Каким историческим моментом окажется коронавирус для Европы и всего мира? Он может привести нас к лучшим временам. Он может привести нас к худшим временам. Об этом читайте в статье Тимоти Гартона Эша, члена Совета ECFR и профессора европейских исследований в Оксфордском университете
Timothy Garton Ash, ECFR
The coronavirus crisis seems to be encouraging belief in radical change. An astonishing 71 percent of Europeans are now in favour of introducing a universal basic income, according to an opinion poll designed by my research team at Oxford University and published today. In Britain, the figure is 68 percent. Less encouraging, at least to anyone who believes in liberal democracy, is another startling finding in our survey: no less than 53 percent of young Europeans place more confidence in authoritarian states than in democracies to tackle the climate crisis. Our poll was conducted by eupinions in March this year, as most of Europe was locking down against the virus, but the questions had been formulated earlier. It would be fascinating now to ask Europeans which political system they think has proved better at combating a pandemic, as the United States and China, the world’s leading democracy and the world’s leading dictatorship, spray viral accusations at each other.
Those two contrasting but equally striking survey results show how high the stakes will be as we emerge from the immediate medical emergency, and face the subsequent economic pandemic and its political fallout. What kind of historical moment will this turn out to be, for Europe and the world? It could lead us to the best of times. It could lead us to the worst of times. The proposal for a universal basic income was, until recently, often dismissed as far-out and utopian. But during the anti-pandemic lockdowns, many developed countries have introduced something close to it, not for everyone, to be sure, but certainly for large parts of the population. Spain’s economy minister has said that its ‘minimum vital income’ could become a permanent instrument in the country’s system. Hardly a day passes now when I do not read another article suggesting that universal basic income, or some variant of it, is an idea whose time has come.
This would be one ingredient of a possible future in which we manage to turn one of the greatest crises of the post-war world into one of its greatest opportunities. We address the soaring inequality, both economic and cultural, that has been eroding the foundations even of established liberal democracies such as Britain and the US. Having learned during the lockdown to work in different ways, more from home and with less unnecessary travel, we turn this into a new life-work model. Having appreciated the cleaner air and clearer skies, the sounds of birdsong not drowned out by traffic and the slow changes of nature that we had previously been too busy to notice, we will get serious about taking the radical steps needed both to address climate change and to give us a better quality of life.
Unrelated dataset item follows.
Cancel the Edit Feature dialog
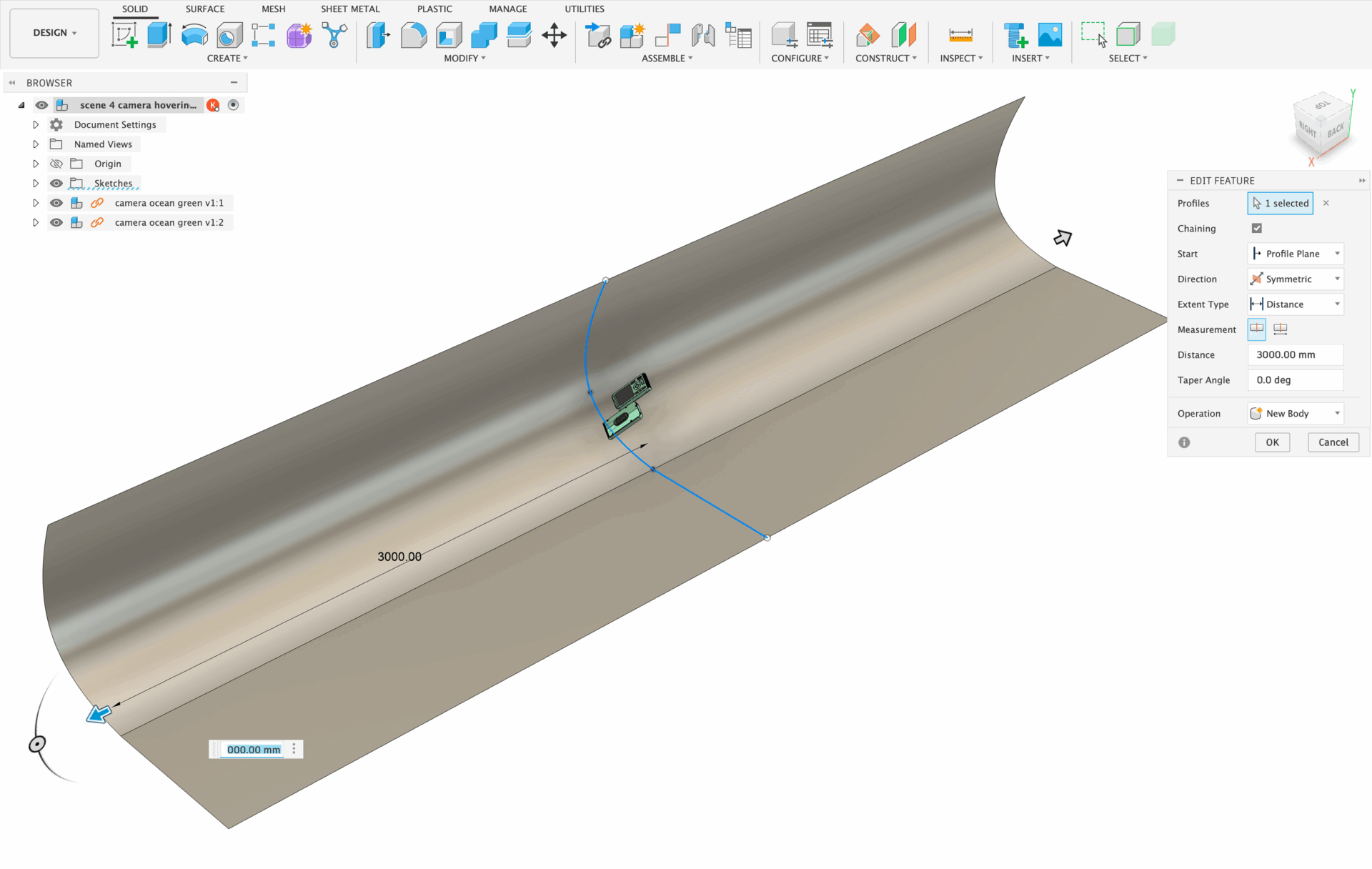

After turning out on our balconies and rooftops, all across Europe, to applaud the doctors, nurses, and social care and other essential workers who have been risking their lives to save our own, we do not forget them once the medical danger has passed. Not only do they get a better deal socially and economically – the post-war slogan ‘homes fit for heroes’ comes to mind – but there is also what Polish populists slyly call a ‘redistribution of respect’. And in making that necessary redistribution, we also deprive the nationalist populists of their electoral appeal.